### Page text
"""
2. The driving circuit of the liquid crystal display as claimed in
claim 1, wherein the data and control signal bus includes a first
wiring transmitting a device ID and data, a second wiring
transmitting data and existence of an STH signal, and a third
wiring transmitting data, in order to transmit the data packet.
3. The driving circuit of the liquid crystal display as claimed in
claim 1, wherein the data and control signal bus includes a first
wiring transmitting a device ID and a control signal, and a second
wiring transmitting the control signal, in order to transmit the
control packet.
4. The driving circuit of the liquid crystal display as claimed in
claim 1, wherein the data and control signal bus includes a first
wiring transmitting a device ID and a register setting value, and a
second wiring transmitting the register setting value, in order to
transmit an initial setting value of the driver IC.
5. The driving circuit of the liquid crystal display as claimed in
claim 1, wherein the driver IC includes a receiver converting a
signal inputted thereto from the timing controller to a signal used
in the driver IC, a data processor processing a signal inputted
thereto from the receiver into data to be displayed in the liquid
crystal panel, an ID comparator comparing a device ID included in
an inputted packet with an ID, which is given when initially
setting the driver IC, a control signal generator creating a
predetermined control signal when an STH or the control packet
requests the control signal, and a control register storing an
initial setting value of the driver IC.
6. The driving circuit of the liquid crystal display as claimed in
claims 1 or 5, wherein each driver IC includes a transmitter
transmitting all signals including the device IC, the STH and data
from the data processor to a next driver IC, if the device ID
included in the inputted packet is different from the ID, which is
given when initially setting the driver IC.
Description
BACKGROUND OF THE INVENTION
[0001] 1. Field of the Invention
[0002] The present invention relates to a liquid crystal display
device, and more particularly to a driving circuit of a liquid
crystal display device allowing for a reducing the number of
wirings, and improving usage efficiency of a bus by transmitting
various data and control signals from a timing controller to each
driver IC using a protocol.
[0003] 2. Description of the Prior Art
[0004] In general, although a CRT (cathode ray tube), which is a
kind of display device, is mainly used in monitors of televisions,
various measurement apparatuses, and information terminals, a CRT
has a heavy weight and a big size, so the CRT is not adaptable for
electronic appliances having a small size and a light weight.
"""
### Rows
"""
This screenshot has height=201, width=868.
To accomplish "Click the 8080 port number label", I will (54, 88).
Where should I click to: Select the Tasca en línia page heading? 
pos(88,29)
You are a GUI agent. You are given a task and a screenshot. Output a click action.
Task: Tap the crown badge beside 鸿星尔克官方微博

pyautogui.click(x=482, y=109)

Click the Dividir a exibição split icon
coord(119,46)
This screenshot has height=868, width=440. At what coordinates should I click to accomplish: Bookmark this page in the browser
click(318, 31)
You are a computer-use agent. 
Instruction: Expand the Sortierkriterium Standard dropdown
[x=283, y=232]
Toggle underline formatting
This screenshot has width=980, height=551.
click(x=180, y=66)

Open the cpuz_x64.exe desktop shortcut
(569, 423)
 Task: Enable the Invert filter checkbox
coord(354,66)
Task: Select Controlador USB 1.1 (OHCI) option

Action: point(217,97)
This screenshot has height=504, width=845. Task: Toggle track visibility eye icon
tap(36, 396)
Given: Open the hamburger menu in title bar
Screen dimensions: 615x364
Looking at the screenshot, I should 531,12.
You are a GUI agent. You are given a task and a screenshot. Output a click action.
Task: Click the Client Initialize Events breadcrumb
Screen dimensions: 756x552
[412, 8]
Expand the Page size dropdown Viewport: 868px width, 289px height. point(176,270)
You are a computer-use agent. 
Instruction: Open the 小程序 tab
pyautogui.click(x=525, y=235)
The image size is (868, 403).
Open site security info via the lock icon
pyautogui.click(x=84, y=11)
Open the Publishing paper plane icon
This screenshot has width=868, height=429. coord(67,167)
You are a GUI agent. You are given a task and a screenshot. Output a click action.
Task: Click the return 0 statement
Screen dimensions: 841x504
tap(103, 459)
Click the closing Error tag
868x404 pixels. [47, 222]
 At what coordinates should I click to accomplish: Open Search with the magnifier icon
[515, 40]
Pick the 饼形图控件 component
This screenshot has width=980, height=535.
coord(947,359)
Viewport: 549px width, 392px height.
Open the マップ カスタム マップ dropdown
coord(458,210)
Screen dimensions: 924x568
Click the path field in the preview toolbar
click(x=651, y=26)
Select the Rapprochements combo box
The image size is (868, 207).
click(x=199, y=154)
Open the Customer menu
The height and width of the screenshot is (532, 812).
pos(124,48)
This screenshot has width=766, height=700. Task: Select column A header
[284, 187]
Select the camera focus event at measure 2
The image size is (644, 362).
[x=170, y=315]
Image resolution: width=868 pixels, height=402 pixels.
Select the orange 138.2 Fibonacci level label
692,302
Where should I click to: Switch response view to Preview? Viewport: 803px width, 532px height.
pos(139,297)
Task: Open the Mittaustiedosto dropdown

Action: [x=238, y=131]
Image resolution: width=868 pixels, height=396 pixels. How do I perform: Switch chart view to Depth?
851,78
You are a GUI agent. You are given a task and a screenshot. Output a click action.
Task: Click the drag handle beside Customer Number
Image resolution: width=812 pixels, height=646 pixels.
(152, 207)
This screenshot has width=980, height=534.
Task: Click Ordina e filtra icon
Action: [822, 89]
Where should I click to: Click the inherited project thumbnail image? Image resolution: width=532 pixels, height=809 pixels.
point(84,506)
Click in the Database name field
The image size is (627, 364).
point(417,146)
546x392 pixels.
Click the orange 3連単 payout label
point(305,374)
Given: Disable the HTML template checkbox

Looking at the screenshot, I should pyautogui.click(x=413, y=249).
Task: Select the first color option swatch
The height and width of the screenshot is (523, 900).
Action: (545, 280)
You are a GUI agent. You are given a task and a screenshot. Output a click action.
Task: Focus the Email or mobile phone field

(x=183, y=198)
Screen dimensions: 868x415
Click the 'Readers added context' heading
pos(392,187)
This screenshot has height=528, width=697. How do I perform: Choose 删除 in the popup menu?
"""
### What to do
List every part that claim 5 of the liquid crystal display patent text says the driver IC includes, with what each part does.

### Correct output
- Receiver: converts a signal coming in from the timing controller to a signal used in the driver IC.
- Data processor: processes a signal coming in from the receiver into data to be displayed in the liquid crystal panel.
- ID comparator: compares a device ID included in an inputted packet with an ID given when initially setting the driver IC.
- Control signal generator: creates a predetermined control signal when an STH or the control packet requests the control signal.
- Control register: stores an initial setting value of the driver IC.